By Per Peterson
All they needed was a sign.
They got it from the Internet.
And if you attended the recent Prairie Women’s Expo, chances are you know what this trio of Tracy ladies has been up to in the kitchen.
Mary Grunden, Mae Quigley and Ina Rykhus have started MIM’s Bake Shop (The MIM stands for May, Ina and Mary). They work out of Rykhus’ small kitchen at her home in Tracy. All three are pretty skilled in the kitchen, but it wasn’t until Grunden happened across a tasty nugget online last fall that they got their business really going strong.
“She was looking on the Internet for something and came across the Minnesota Cottage Law,” Rykhus said. “So she told me about it and I said, ‘Hmm, maybe it’s something we should try.

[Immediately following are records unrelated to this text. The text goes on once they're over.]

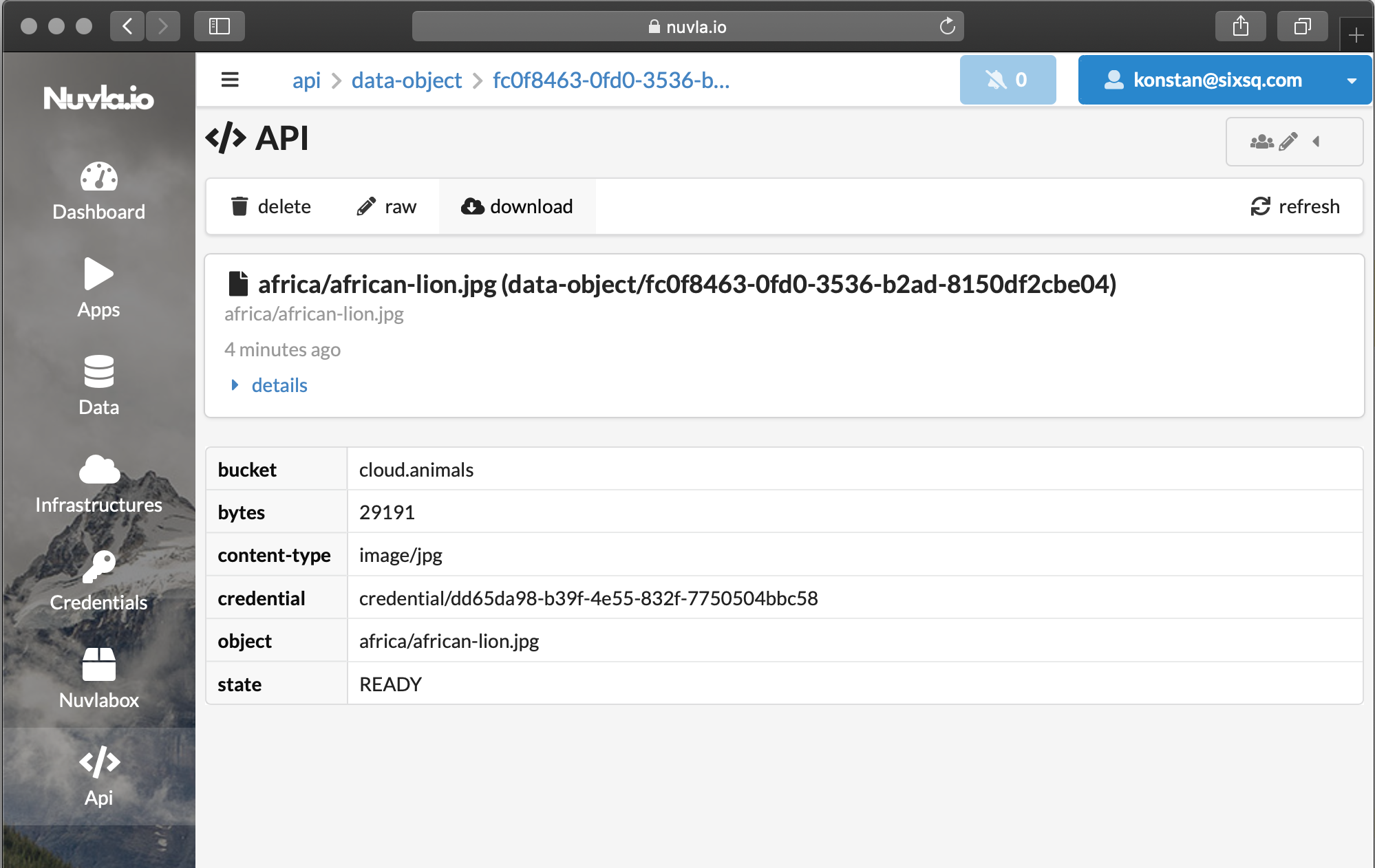
Task: Toggle the edit pencil icon
Action: pos(1288,140)
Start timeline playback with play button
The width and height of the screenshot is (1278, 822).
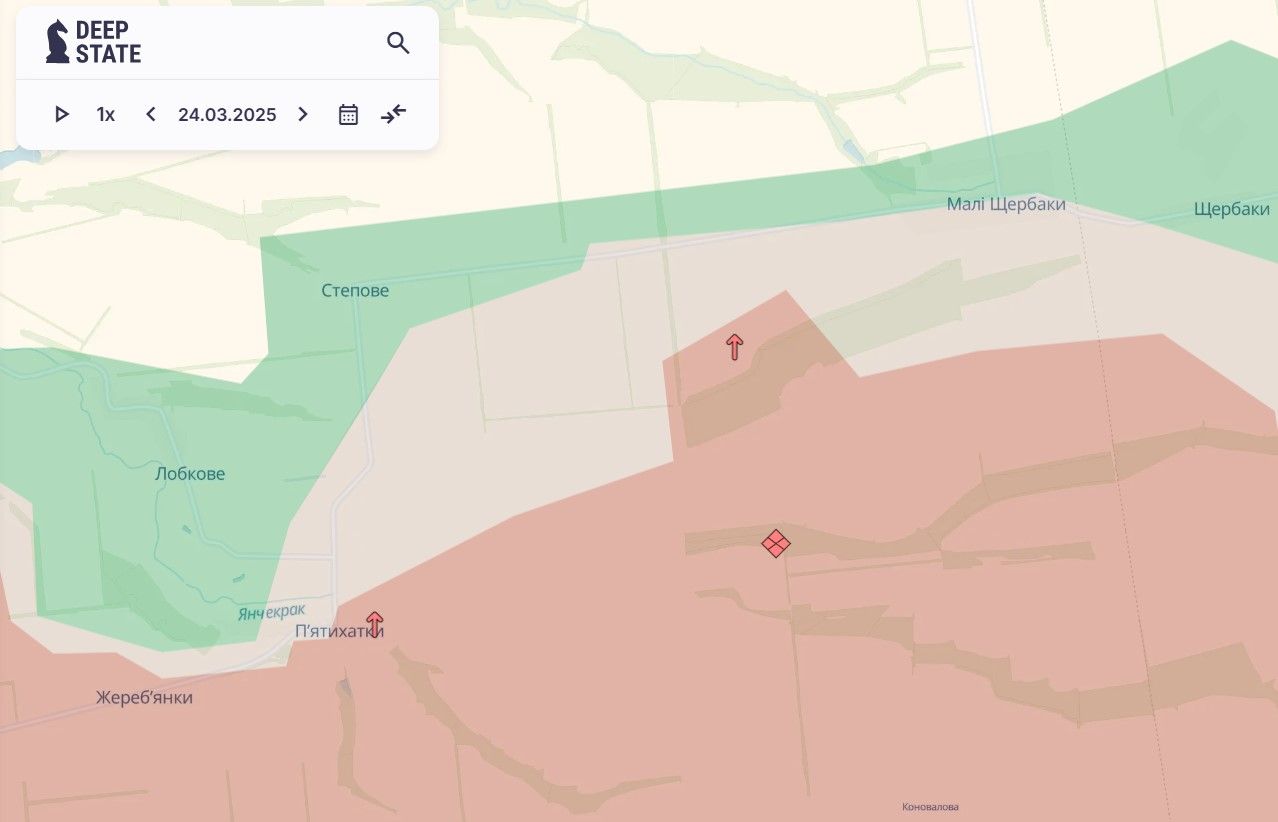click(62, 114)
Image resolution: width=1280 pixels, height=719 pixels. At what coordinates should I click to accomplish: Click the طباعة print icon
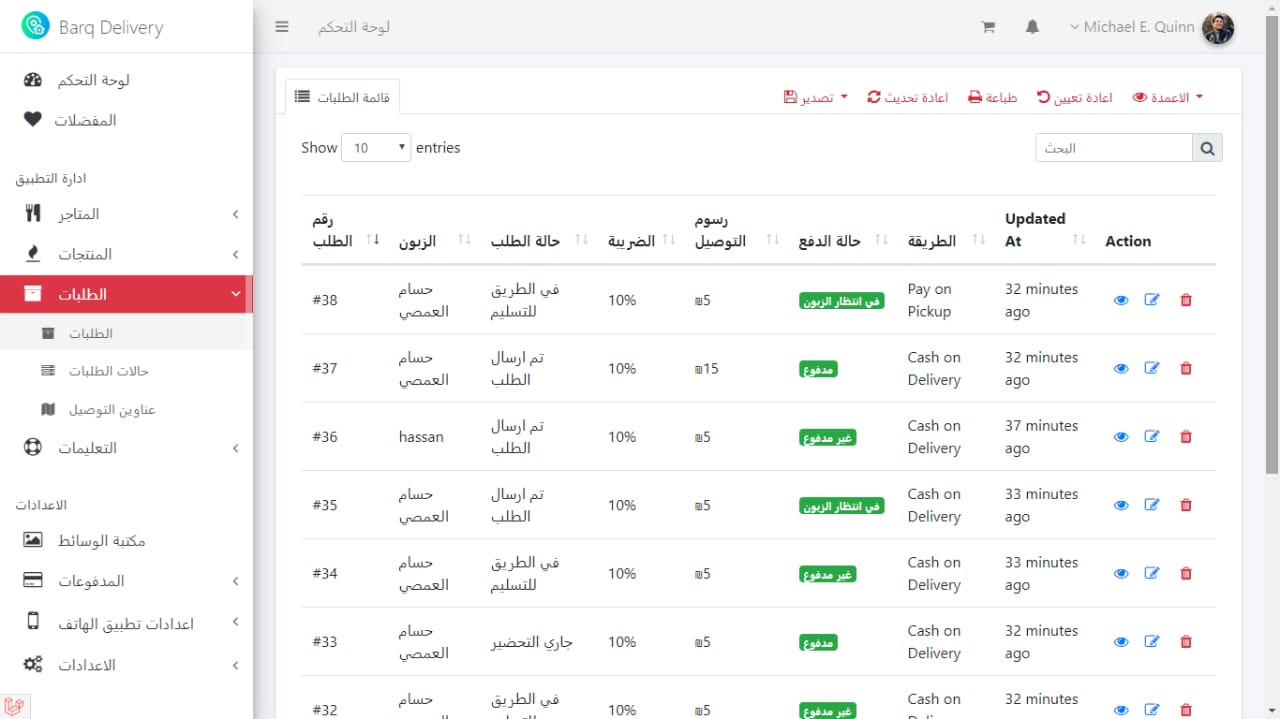pyautogui.click(x=992, y=97)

Everyone always says, ‘You guys should start a lunch wagon, because we would buy from you.’”
Grunden said she was actually looking up information on Small Business Loans when she came across the Cottage Law.
“They brought it back so the little guy could sell cupcakes or whatever from their home,” she said.
The ladies hadn’t even heard of the law, which is 2015 legislation that gives home bakers the right to bake and sell their goods out of their home.
“It covers baked goods, any home canned goods that have a pH of 4.6 or lower — salsas, any fermented food, pickles, stuff like that — and jams and jellies …” Rykhus said.
“Without being inspected,” Grunden said, finishing Rykhus’ thought. “You don’t have to have the industrial kitchen, you don’t have to be inspected.”
All that’s required, Ryhkus said, is they’re registered with the state and take a food safe handling class. There is a $50 annual registration fee if a business makes $5,000 or more. They also have to make sure all their product is labeled with names, addresses, phone numbers, the date on which the product was made, and all ingredients, plus any known food allergies like milk, nuts and dairy.
“You can make up to $18,000 without having to become industrial and licensed,” Grunden said.
About the only thing MIMs can’t do is sell outside of the state of Minnesota. A person from another state can come pick something up and take it across the border, but they can’t bring it out-of-state.
“You can sell from your home, you can sell at farmers’ markets and at any community event,” said Rykhus. “You have to display signs saying that the food is home baked or home canned, and that’s subject to state inspection, and you have to have your certificate visible.”
The ladies were sort of testing the water on starting their business when Grunden discovered the Cottage Law, but given start-up costs and state regulations, they were somewhat hesitant to dive right in.
“We’re all getting up there (in age) and do we want to put ourselves out there for several thousands of dollars or more,” Rykhus said. “Then you got the insurance and everything.
All three hold jobs — two of them full-time — so it’s not always easy finding time to open the kitchen up.
“Evenings, Saturdays, Sundays, just depends on, you know, because we take orders unless there’s an event,” Grunden said.
For now, Rykhus said, MIMs will do about two events per year because, “boy, it’s a lot of work,” Rykhus said.
The trio was selling apple hand pies, cupcakes, mocha bars (almost like what the Tracy Bakery used to have) and cookies at the Women’s Expo.
“We could’ve sold probably 20, 30 more mocha bars,” Rykhus said. “We almost sold out of everything.”
The three women won’t be mistaken for hardcore businesswomen. They say they’re doing this for fun and for a way to spend time after retirement. And it keeps them close. Rykhus’ kitchen isn’t exactly something you would find in a restaurant.
“I have a small island,” Rykhus said. “I would love to have a 10-foot island. I’m a messy cook, but we get it done and it looks nice.